• [Dataset records]
= Beginning of Section =
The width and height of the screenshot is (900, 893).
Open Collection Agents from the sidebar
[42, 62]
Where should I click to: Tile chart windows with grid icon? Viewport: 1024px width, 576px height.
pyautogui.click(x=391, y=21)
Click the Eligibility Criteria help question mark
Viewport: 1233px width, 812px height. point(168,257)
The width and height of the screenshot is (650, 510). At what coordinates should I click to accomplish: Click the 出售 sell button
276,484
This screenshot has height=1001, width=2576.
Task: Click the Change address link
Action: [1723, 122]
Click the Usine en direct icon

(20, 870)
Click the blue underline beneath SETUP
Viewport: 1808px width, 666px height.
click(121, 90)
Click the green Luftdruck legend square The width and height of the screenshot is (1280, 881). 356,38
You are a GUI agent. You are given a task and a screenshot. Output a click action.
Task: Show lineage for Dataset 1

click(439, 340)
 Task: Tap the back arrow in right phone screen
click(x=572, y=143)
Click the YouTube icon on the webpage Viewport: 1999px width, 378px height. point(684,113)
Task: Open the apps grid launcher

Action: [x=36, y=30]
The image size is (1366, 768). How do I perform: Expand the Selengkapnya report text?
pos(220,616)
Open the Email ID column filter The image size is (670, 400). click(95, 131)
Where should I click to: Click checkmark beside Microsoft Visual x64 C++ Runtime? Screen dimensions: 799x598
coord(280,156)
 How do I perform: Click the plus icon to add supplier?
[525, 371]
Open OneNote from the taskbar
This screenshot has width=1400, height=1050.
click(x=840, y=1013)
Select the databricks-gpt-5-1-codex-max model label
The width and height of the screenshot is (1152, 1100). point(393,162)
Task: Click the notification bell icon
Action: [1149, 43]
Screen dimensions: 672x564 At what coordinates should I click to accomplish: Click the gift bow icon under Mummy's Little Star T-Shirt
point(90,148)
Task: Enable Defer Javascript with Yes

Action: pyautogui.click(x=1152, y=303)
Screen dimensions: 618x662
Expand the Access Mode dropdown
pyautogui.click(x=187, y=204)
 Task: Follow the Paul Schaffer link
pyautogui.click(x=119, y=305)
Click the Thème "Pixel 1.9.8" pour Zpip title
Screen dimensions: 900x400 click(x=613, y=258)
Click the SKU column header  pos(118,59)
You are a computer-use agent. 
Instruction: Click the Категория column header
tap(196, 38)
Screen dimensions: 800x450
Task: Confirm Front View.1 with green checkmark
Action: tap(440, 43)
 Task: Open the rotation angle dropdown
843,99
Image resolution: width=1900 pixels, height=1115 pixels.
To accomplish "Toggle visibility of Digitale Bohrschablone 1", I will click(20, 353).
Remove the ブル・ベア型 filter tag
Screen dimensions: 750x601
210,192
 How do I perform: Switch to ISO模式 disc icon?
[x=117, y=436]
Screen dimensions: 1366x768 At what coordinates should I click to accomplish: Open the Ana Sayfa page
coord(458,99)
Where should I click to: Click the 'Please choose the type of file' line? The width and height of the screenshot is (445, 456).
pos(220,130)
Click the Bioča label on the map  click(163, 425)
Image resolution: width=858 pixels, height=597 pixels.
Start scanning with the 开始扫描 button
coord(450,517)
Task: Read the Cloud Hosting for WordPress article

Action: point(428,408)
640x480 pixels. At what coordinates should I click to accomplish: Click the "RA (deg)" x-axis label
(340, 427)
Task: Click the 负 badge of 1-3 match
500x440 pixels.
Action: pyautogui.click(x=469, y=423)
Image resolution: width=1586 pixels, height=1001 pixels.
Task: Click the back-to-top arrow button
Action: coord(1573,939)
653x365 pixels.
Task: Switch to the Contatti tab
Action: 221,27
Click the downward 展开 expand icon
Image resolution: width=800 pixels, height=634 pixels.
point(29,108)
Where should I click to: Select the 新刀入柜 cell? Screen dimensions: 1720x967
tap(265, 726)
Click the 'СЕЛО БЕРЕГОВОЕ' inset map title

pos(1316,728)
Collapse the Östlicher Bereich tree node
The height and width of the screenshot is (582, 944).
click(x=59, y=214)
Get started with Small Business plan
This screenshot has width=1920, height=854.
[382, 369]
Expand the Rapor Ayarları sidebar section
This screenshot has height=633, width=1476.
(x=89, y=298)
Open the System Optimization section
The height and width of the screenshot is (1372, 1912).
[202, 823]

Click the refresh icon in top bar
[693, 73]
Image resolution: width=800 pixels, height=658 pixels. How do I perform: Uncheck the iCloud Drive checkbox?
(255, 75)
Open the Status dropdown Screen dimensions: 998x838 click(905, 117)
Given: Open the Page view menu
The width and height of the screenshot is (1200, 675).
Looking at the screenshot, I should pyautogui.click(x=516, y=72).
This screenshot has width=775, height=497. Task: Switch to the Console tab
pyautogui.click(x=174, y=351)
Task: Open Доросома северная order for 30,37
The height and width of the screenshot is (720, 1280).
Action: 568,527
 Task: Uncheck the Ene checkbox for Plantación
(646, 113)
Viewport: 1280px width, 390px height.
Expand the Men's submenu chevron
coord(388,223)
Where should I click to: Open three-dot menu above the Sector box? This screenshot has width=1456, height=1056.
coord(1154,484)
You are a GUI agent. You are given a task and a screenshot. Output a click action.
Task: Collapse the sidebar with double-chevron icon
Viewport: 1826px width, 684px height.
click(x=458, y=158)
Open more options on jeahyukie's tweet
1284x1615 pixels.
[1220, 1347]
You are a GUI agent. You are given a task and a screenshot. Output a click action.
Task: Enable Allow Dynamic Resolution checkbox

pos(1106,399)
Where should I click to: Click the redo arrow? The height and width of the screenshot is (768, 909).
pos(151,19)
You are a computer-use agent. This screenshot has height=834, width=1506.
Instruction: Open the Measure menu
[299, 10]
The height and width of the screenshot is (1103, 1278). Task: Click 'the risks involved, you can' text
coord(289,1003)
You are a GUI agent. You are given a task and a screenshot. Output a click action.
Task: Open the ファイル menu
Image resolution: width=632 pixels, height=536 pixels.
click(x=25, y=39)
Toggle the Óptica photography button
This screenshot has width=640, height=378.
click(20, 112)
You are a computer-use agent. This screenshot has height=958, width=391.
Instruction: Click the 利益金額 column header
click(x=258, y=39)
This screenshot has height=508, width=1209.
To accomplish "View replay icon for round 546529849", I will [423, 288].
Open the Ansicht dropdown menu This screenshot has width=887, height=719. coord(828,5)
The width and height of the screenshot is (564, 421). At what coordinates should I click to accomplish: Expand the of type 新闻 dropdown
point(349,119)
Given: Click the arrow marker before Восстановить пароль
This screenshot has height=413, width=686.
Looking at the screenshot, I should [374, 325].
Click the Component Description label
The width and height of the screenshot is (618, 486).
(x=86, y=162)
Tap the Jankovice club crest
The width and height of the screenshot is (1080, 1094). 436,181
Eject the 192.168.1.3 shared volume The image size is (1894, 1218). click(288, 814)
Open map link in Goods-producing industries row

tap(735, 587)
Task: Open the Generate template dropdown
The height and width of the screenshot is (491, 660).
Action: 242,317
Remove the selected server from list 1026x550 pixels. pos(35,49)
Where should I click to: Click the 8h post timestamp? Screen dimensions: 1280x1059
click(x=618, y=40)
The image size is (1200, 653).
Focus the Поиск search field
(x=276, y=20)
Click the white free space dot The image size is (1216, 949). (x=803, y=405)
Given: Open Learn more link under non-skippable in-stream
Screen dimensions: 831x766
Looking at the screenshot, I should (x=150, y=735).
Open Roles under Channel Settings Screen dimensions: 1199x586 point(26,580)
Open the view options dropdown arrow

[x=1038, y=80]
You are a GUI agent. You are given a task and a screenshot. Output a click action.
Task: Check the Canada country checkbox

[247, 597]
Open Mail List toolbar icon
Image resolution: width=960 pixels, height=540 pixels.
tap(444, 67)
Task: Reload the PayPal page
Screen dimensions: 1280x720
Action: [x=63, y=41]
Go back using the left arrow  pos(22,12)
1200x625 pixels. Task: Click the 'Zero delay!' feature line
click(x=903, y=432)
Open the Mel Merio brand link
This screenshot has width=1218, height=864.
= End of Section =
• [Action item]
The word "more" occurs on some lines of the entries. Work out how many such lines there are and reply with the number alone.

• [Result of the task]
2